What the task requires => Retrieve all lines below that have the string "computer".

[Records from a collection]
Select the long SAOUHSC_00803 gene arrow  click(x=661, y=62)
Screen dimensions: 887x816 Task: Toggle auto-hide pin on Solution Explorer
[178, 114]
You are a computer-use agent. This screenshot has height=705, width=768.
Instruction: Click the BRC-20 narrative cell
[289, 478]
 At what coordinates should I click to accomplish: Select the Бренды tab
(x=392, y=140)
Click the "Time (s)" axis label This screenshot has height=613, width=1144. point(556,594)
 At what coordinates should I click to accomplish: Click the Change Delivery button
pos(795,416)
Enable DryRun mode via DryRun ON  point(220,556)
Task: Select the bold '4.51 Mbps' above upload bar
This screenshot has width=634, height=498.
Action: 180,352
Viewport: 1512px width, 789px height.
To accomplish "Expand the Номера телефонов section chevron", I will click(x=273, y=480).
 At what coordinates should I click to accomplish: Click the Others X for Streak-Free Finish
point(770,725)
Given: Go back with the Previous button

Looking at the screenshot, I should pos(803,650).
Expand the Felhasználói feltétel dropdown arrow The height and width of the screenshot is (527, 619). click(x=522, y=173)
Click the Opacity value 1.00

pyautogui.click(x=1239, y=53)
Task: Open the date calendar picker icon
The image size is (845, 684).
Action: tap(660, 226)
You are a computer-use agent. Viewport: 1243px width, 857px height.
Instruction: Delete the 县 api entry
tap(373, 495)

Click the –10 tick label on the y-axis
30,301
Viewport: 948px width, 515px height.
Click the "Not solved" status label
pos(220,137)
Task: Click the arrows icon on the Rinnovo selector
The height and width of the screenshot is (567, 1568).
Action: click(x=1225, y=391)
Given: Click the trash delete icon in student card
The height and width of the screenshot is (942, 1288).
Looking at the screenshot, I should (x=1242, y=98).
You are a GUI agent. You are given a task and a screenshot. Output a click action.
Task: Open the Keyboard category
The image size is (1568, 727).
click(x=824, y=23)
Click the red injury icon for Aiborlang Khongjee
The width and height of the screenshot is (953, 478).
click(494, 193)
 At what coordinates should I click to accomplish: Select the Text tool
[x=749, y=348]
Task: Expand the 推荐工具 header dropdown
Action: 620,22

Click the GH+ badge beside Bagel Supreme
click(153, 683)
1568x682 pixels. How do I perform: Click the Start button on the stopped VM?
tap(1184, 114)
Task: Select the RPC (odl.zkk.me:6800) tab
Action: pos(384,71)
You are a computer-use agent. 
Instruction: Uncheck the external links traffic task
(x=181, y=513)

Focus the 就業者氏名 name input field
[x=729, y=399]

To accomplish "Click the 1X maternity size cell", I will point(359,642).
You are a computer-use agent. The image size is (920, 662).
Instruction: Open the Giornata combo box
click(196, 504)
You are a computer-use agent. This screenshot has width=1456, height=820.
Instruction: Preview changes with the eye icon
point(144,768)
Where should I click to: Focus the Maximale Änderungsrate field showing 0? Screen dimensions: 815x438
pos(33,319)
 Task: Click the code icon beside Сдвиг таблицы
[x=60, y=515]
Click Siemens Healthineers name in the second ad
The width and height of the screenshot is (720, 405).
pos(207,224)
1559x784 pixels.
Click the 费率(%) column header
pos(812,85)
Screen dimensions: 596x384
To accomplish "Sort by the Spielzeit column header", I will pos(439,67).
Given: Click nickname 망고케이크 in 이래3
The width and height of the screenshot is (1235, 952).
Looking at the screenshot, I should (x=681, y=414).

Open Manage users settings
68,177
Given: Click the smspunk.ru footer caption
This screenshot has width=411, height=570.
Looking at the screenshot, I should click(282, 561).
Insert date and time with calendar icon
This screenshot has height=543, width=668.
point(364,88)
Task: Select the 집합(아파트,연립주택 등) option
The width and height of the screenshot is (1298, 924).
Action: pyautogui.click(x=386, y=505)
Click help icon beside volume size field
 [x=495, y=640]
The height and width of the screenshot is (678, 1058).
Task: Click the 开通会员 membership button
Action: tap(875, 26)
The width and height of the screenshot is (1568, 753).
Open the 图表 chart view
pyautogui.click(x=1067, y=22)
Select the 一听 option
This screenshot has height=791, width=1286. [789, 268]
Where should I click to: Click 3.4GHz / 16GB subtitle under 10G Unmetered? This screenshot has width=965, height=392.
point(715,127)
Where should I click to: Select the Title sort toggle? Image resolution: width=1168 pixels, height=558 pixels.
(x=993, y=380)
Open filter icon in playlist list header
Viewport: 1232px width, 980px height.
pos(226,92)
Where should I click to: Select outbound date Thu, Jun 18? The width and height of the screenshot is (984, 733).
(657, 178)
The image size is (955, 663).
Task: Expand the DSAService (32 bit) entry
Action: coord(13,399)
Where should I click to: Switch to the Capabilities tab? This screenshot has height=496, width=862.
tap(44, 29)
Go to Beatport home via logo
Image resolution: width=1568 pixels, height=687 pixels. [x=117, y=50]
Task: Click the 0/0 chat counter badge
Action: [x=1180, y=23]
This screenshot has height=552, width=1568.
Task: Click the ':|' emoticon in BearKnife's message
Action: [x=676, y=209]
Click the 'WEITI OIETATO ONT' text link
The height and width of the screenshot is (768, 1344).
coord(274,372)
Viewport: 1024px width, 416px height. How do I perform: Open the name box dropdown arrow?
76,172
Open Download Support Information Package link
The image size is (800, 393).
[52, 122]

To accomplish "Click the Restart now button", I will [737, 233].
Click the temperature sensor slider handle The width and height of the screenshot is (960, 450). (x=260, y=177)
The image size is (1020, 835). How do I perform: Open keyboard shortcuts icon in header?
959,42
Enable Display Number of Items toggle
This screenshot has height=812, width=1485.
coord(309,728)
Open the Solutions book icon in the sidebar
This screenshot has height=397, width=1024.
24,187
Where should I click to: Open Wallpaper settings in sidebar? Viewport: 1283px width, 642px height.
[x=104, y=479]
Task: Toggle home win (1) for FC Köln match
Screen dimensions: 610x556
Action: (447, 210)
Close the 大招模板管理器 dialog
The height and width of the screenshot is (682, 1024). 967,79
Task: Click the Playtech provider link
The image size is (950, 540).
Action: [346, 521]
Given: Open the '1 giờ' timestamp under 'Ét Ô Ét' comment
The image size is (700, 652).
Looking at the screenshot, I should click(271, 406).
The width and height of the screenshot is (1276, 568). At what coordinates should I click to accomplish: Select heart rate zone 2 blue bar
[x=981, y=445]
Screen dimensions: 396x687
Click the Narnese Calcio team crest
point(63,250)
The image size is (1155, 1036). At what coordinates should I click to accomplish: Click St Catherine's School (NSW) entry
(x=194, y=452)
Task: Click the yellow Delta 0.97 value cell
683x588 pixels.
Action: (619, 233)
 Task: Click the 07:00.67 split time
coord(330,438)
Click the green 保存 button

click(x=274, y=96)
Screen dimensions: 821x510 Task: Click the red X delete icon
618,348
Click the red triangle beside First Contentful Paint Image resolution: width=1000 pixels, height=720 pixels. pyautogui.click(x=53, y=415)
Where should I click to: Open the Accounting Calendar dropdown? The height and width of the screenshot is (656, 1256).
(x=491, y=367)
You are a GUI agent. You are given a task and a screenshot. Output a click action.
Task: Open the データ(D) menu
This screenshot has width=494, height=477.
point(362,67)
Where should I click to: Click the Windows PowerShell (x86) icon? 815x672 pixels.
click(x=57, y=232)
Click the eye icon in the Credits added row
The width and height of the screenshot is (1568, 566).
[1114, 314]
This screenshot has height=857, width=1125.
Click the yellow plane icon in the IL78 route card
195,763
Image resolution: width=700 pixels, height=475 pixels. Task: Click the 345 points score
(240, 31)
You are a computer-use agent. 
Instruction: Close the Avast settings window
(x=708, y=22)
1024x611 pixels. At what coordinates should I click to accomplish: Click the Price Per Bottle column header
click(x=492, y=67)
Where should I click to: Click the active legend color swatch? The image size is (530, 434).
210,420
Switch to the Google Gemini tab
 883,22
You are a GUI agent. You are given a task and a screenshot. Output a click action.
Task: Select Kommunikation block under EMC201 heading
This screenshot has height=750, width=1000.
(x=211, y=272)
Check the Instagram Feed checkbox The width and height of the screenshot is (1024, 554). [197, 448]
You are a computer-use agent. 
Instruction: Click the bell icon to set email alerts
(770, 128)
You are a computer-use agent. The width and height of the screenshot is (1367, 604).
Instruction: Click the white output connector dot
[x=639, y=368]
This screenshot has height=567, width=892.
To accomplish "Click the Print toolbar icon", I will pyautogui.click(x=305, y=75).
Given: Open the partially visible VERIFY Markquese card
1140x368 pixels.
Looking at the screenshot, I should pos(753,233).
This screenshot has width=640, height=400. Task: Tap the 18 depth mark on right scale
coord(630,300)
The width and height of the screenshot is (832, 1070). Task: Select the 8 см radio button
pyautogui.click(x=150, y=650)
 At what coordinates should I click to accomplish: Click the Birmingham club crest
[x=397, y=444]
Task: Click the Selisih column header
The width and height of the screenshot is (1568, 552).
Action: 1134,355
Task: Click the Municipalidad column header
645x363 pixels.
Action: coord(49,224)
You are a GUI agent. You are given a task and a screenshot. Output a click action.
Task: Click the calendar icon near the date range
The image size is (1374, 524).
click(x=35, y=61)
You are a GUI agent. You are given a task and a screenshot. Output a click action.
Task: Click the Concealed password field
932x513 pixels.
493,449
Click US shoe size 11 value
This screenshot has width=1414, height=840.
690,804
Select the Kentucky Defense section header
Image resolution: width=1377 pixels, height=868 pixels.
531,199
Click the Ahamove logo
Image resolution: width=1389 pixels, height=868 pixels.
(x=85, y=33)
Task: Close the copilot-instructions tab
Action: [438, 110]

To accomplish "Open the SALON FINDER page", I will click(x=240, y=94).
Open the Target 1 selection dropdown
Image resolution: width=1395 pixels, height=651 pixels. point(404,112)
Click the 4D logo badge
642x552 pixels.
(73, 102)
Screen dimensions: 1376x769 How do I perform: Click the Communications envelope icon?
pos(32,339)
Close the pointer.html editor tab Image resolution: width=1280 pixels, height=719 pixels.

Answer to the problem =>
You are a computer-use agent. This screenshot has height=705, width=768.
You are a computer-use agent. Viewport: 1243px width, 857px height.
You are a computer-use agent. 
You are a computer-use agent. The image size is (920, 662).
You are a computer-use agent. This screenshot has width=1456, height=820.
You are a computer-use agent. 
You are a computer-use agent. 
You are a computer-use agent. The width and height of the screenshot is (1367, 604).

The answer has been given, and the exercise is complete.